Kentucky Baseball Finishes Historic Season
The Kentucky baseball team saw its run in the College World Series come to an end on Wednesday as the Cats fell 15-4 to Southeastern Conference rival Florida. While it was not the ending that UK hoped for in Omaha this week, that doesn’t diminish the accomplishments of this year’s squad.
UK head coach Nick Mingione knows that the Cats finished the 2024 campaign in the right location.
“This is where you want to end your season,” Mingione said. “This is not how you want to end your season but this is where you want to end your season.”
The accomplishments of this team start with that College World Series appearance, which was the first in Kentucky program history. The Cats were on the doorstep in 1988 but had never been to Omaha prior to this season.
Kentucky also set a school record with 46 wins this season, eclipsing the old record of 45 that was accomplished in 2012. That number is even more impressive when considering that UK played one of the top five most difficult schedules in the country, including a brutal SEC slate. They claimed just the second SEC regular season title in school history.
UK hosted a regional for just the fourth time in school history. The 2024 Cats swept through the Lexington Regional, topping Western Michigan, Illinois and Indiana State. Then, the Cats hosted a Super Regional for the first time in school history. After falling in the program’s two previous Super Regional appearances (2017 and 2023), Kentucky was able to break through. UK topped three-time national champion Oregon State in two consecutive games to make the College World Series for the first time.
In Omaha, Kentucky won its first contest, against N.C. State, on a Mitchell Daly walk-off home run in the bottom of the 10th inning, closing the program’s first-ever CWS win in style.
Despite falling to Texas A&M then to Florida to finish the season, Mingione is extremely proud of this team.

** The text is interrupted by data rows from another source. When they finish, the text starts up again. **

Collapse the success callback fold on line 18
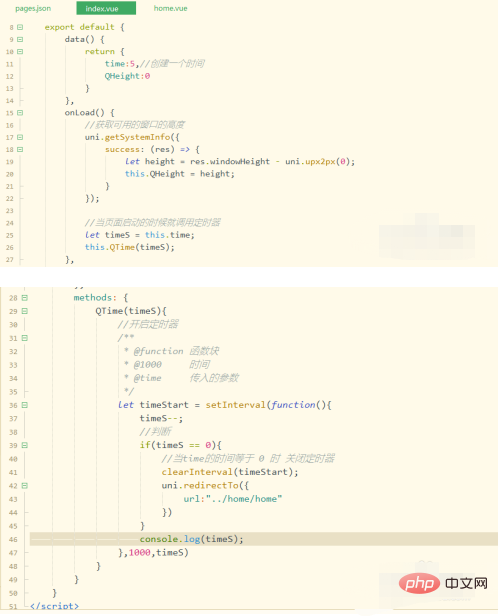498x616 pixels. (x=20, y=149)
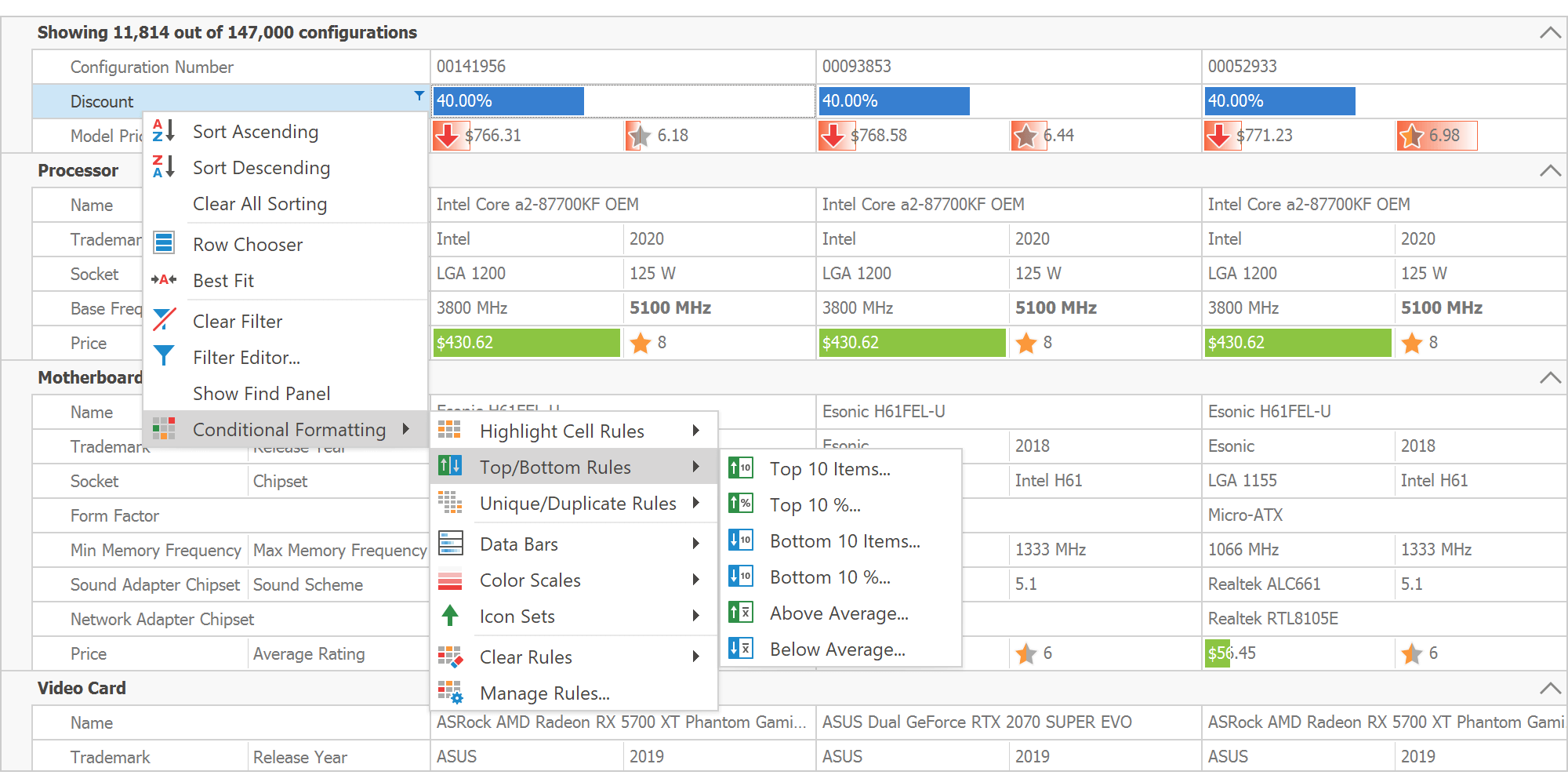Viewport: 1568px width, 775px height.
Task: Click the Best Fit icon
Action: click(164, 279)
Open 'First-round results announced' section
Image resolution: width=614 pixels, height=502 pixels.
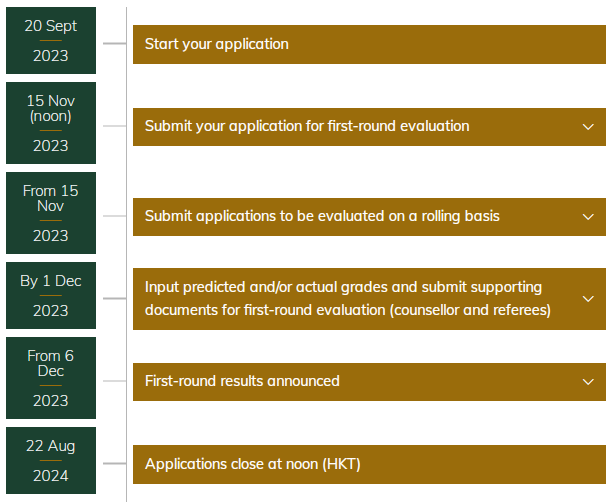(369, 382)
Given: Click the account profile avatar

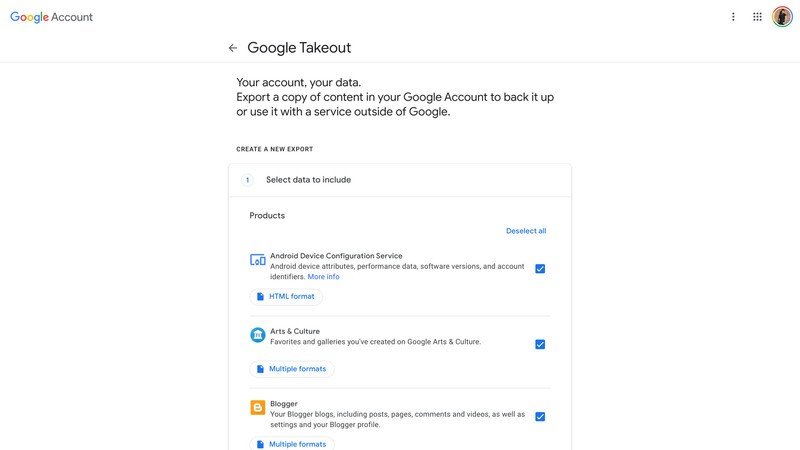Looking at the screenshot, I should point(782,17).
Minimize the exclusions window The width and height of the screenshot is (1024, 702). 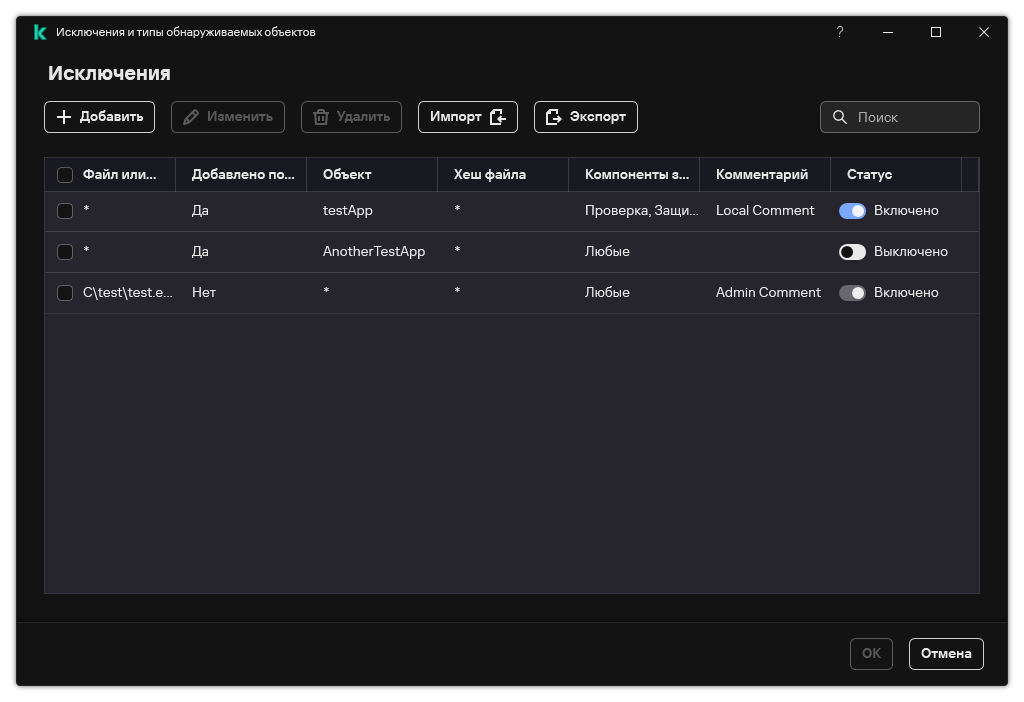[887, 32]
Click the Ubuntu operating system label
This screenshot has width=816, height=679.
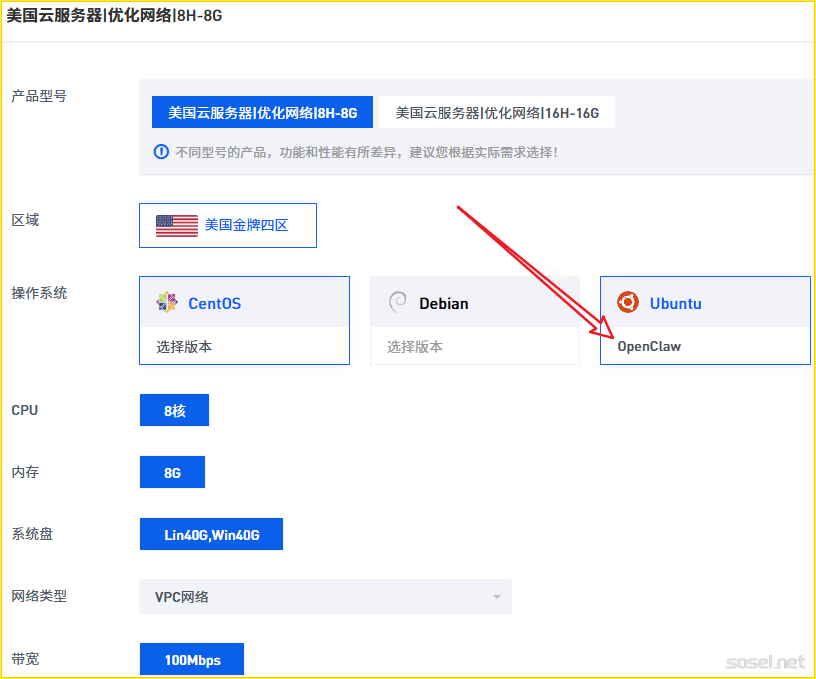pyautogui.click(x=675, y=303)
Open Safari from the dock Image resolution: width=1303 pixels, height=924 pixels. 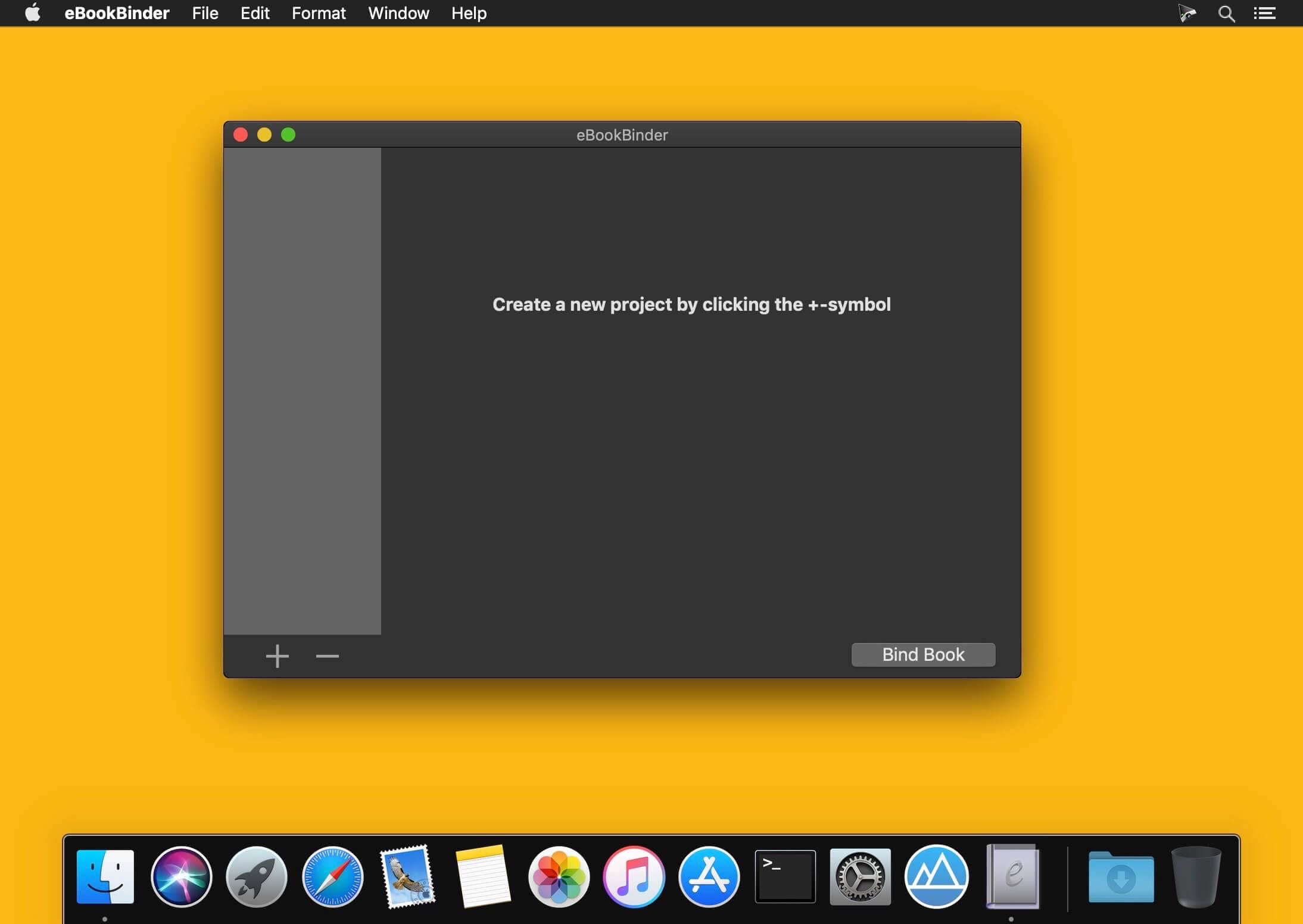pos(331,876)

“Just so proud of our group of men. I mean, our team really is a group of men. That’s what they are,” Mingione said. “They’re unbelievable in every sense of the word. And they made history. So this hurts. It hurts a lot because this team is fully capable of accomplishing our goal of national champions, but that wasn’t the case this year. That’s not what the Lord had planned. But so proud of these guys for the way they represented themselves, our baseball program and our institution.”
This team will go down in history as the first UK team to ever make it to Omaha. Mingione knows how he would like for this team to be remembered.
“As winners. I’ve been telling everybody all year, they’re just winners, literally in everything they do, they just — you can coach them any way,” Mingione said. “You challenge them, they respond. You love on them, they love you back. You get on to them, they look you in the eye and say, yes, sir. They literally have done everything from the way — we talk about the student/person/player, in our program, they’ve crushed it in the classroom. They’re unbelievable. Like our staff members that have children just telling me yesterday, Coach, watch these guys get on the floor and play with our kids and do all this. They’re just winners. And it’s something we talk about in our program all the time. We talk about being a family. We were that.”
A 46-16 record, a Regional championship, a Super Regional championship and an appearance in the College World Series make this Kentucky baseball team one that will be remembered for eternity.